The FDA has done little more than to urge drug companies to "voluntarily" stop marketing antibiotics for growth promotion -- but antibiotic use for disease "prevention" is not discouraged, and proposed rules even weaken veterinary oversight of this practice.
Some opponents warn that modern agriculture will collapse if growth-promoting antibiotics are banned in food animals, but the evidence suggests the opposite.
Countries such as Denmark, which reduced antibiotic use in animals by 60% since 1994 through bans, government monitoring and voluntary cutbacks, saw no declines in total production of poultry or pigs as a result -- and no increase in the amount of feed needed to produce a pound of meat. In fact, pork production has increased by 50% since 1994, and Denmark now exports 90% of all it produces.

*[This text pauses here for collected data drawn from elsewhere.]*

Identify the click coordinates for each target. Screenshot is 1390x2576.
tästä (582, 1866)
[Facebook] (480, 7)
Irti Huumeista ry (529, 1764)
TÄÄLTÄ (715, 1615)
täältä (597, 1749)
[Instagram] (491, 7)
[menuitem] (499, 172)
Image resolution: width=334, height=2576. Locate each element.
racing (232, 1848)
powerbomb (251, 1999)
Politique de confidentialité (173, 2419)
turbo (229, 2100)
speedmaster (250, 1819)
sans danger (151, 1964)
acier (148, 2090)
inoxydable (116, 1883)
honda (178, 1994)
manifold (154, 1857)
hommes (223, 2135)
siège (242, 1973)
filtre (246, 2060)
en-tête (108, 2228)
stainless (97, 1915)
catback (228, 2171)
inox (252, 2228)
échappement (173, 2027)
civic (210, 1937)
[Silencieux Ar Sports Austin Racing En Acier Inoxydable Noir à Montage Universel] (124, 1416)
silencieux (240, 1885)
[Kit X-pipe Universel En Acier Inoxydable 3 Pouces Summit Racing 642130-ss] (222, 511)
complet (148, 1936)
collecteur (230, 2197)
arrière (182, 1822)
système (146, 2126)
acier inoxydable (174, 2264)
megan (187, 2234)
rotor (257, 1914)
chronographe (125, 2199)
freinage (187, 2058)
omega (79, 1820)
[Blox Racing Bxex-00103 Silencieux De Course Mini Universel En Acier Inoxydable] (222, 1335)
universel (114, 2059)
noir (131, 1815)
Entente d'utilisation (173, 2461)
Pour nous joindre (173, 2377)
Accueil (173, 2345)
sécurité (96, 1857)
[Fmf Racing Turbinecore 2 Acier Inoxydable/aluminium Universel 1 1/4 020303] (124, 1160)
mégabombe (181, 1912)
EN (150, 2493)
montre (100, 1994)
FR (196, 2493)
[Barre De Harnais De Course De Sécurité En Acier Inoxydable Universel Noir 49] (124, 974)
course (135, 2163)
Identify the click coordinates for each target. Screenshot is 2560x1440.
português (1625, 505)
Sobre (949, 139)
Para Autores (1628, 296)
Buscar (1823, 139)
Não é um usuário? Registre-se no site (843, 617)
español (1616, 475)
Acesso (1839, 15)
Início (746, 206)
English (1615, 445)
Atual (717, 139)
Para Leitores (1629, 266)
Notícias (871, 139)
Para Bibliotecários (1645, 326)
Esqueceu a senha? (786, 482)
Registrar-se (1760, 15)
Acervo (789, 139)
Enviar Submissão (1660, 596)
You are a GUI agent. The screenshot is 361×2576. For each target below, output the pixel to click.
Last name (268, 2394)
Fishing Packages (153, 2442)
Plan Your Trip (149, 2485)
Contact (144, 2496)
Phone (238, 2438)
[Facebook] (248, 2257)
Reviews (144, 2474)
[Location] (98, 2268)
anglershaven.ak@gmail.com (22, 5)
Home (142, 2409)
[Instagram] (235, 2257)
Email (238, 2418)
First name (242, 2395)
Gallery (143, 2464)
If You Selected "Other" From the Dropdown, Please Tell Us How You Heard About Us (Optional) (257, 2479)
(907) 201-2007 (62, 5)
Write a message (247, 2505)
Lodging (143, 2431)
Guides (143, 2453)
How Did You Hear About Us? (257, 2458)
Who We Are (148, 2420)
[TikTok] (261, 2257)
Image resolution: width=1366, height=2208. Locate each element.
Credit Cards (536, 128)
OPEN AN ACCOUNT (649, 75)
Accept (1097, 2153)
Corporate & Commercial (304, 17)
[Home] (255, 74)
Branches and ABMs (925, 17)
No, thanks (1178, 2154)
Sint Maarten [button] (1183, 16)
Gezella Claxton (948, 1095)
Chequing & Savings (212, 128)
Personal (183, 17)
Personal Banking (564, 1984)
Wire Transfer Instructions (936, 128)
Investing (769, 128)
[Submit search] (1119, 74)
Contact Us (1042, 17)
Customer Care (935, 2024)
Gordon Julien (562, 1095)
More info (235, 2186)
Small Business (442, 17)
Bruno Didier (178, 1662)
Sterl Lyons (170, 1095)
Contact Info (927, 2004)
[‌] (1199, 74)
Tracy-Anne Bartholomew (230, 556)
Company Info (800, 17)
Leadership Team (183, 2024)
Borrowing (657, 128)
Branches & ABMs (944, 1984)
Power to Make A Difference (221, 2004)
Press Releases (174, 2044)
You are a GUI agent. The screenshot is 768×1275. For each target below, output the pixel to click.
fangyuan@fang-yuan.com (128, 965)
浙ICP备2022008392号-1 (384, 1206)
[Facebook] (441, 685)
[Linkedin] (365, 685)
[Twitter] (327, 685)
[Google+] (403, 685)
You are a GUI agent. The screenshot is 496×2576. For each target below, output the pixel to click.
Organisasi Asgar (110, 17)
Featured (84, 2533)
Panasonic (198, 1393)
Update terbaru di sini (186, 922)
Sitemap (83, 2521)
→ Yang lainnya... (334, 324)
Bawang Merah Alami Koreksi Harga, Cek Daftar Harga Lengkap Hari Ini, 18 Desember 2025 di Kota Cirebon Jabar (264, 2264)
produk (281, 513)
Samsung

Lisa Heinzerling, a professor of law at Georgetown University, argued this year in the Vermont Law Review that the FDA is facing a "moment of truth," a moment when "an administrative agency must confront evidence concerning a social problem it is charged with addressing, and speak the truth, as best it can, about it."
Clearly, however, many entities involved in the sale and use of growth-promoting and preventive antibiotics in food animals profit from this practice and have effectively fought to delay its regulation and restriction.
What can we do? To start, vote with our wallets and buy turkey or chicken or ham that's "raised without antibiotics." It sends a small but important message that encourages farmers who voluntarily avoid the use of antibiotics for growth promotion or disease prevention.
But it's clear that the solution requires action on a bigger scale if the United States is to implement recommendations made repeatedly for more than 40 years to limit antibiotic use in animals to the treatment of infections.
Hopefully, most of us have taken our doctors' advice to heart and no longer demand antibiotics for ourselves or our children at the first sign of a cold, sore throat, or cough -- all common symptoms of viral infections, on which antibiotics have no effect.
Encouragingly, the resulting decreases in antibiotic use in the community can be linked to decreases in antibiotic-resistant infections. Campaigns to promote judicious use of antibiotics in hospitals are likewise followed by decreases in the number of infections caused by multi-drug-resistant bacteria.
Perhaps, in spite of the pressures to economize during this season, we can also examine the reasons used to justify antibiotic use in agriculture -- a bigger turkey or pig, sent to your table for a lower price -- and ask, are we really getting a bargain?
The opinions expressed are solely those of Dr. Barbara Kazmierczak.